- Predecessor: Tezozomoc
- Successor: Maxtla
- Father: Tezozomoc
- Mother: Chalchiuhcozcatzin

= Tayatzin =

Tayatzin, also referred to variously in sources as Quetzalayatzin, Tayahauh, or Tayueh, was a king of the Tepanec city of Azcapotzalco in Mexico.

==Biography==
He was born as a prince, the son of king Tezozomoc and queen Chalchiuhcozcatzin, who was Tezozomoc's main wife.

His half-siblings were kings Quaquapitzahuac and Maxtla and queen Xiuhcanahualtzin.
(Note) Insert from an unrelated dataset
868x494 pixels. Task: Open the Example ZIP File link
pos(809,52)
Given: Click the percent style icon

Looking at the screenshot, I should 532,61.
He was an uncle of Tlacateotl and Emperor Chimalpopoca of Tenochtitlan.

After his father's death, Tayatzin became a king of his city. Maxtla was a king of Coyoacán, but he seized power at Azcapotzalco, leaving the rulership of Coyoacán to his son Tecollotzin.

Chimalpopoca allied with Tayatzin, and the two conspired to retake the throne. Friendly relations between Tenochtitlan and Azcapotzalco were thus replaced by insults and violent intrigue.

Tayatzin was killed, and Chimalpopoca decided to offer himself as a sacrifice at the altar of his father Huitzilíhuitl.